The claim having been allowed by the executrix its validity is prima facie established. SOPA 1807 provides that when any *725party adversely affected by the allowance of such claim files objections in the proceeding for judicial settlement a copy of the objections must be served on all parties who have appeared and “ if the claimant has not appeared a copy shall be served upon bim personally or by mail.” The claimant, P. 0. Schenck has not appeared in this proceeding although he was cited and served. The objections by Bank of Commerce to the allowance of such claim have not been served upon him. So far as appears he has no knowledge that the allowance of his claim is questioned or that it may be dismissed. SCPA 1807 further provides that if the objections to allowance of the claim are sustained the claim shall be dismissed if it has not been paid. In order for a judicial determination of the objections to be binding upon claimant, claimant must have notice of the objections. Under SCPA 302 (subd. 1, par. [c]) objections are to be served upon the return of process or at such later date as directed by the court. Where the manner of giving notice is not otherwise prescribed the court may direct both the form and time and manner of service. (SCPA 313.)

The court rules that jurisdiction to determine this objection is lacking unless claimant is first served with a copy of the objections as provided by SCPA 1807. Since neither petitioner, objectant nor other parties who appeared brought this omission to the attention of the court at the time of the hearing, and all proceeded with proof upon the assumption that the statute had been complied with, the court is of the opinion that a rehearing upon this issue should be directed and held after service of the objections upon claimant.

Accordingly, this matter is restored to the calendar for such rehearing at 11 a.m.

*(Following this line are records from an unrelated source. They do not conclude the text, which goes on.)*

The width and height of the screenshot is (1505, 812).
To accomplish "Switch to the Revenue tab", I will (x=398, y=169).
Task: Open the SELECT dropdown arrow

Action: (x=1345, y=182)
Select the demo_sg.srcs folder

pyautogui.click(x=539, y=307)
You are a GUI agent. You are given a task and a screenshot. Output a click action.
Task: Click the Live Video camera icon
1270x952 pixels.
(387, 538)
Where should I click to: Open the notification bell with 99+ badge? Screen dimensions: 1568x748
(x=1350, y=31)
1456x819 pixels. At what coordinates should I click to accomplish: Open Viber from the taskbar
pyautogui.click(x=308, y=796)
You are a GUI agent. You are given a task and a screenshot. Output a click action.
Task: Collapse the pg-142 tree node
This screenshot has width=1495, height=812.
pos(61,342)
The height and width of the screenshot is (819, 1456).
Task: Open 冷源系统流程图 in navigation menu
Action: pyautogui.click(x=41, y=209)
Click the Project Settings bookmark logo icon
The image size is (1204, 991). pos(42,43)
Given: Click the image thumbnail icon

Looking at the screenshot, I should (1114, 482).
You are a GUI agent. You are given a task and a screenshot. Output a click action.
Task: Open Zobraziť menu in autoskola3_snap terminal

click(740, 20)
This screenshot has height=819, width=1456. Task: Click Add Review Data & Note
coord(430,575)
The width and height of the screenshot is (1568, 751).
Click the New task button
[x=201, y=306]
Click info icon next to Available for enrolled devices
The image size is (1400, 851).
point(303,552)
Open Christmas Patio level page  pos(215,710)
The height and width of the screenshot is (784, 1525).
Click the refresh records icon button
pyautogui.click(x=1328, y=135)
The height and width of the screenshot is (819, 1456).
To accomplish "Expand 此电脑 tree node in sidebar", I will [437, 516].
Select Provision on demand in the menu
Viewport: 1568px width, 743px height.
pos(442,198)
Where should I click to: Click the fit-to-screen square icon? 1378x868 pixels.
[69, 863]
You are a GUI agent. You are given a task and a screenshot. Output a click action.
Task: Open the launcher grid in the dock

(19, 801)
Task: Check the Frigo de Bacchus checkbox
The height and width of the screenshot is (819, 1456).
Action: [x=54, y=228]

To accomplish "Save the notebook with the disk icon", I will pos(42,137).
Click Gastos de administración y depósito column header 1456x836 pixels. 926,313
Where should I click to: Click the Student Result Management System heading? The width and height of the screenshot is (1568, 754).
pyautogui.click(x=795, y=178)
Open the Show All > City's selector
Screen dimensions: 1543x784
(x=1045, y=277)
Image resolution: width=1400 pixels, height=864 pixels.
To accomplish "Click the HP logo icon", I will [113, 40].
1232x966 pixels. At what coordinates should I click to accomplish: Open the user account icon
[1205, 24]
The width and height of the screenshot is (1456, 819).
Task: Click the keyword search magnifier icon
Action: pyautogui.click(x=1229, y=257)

August 24, 1970. Objectant may serve objections upon claimant before August 15, 1970. If objections are not served upon claimant objection IVB will be dismissed. Petitioner is directed to serve notice on all parties, who have appeared, of the rehearing hereby directed.

In her account the executrix stated that commissions were waived. At the hearing she requested that the waiver be withdrawn and that statutory commissions be allowed. It also appears that she claims no exemptions under EPTL 5-3.1. The waiver of commissions inures to the benefit of the estate. (Matter of Hammersdorf, 125 N. Y. S. 2d 276.) All parties to the accounting except those who appeared have had no notice of this change. Where no element of estoppel is present, a waiver of commissions which is a unilateral act may be withdrawn. (Matter of Peskin, 1 Misc 2d 442.) Parties who have not appeared must be deemed to have relied on the account as *726filed. Therefore permission to withdraw the waiver is denied, unless prior to entry of decree consent to allowance of statutory commissions is obtained from all parties affected.

After determination of issue on which a further hearing is directed, account is to be revised in accordance with the determinations made, after which decree may be settled on notice.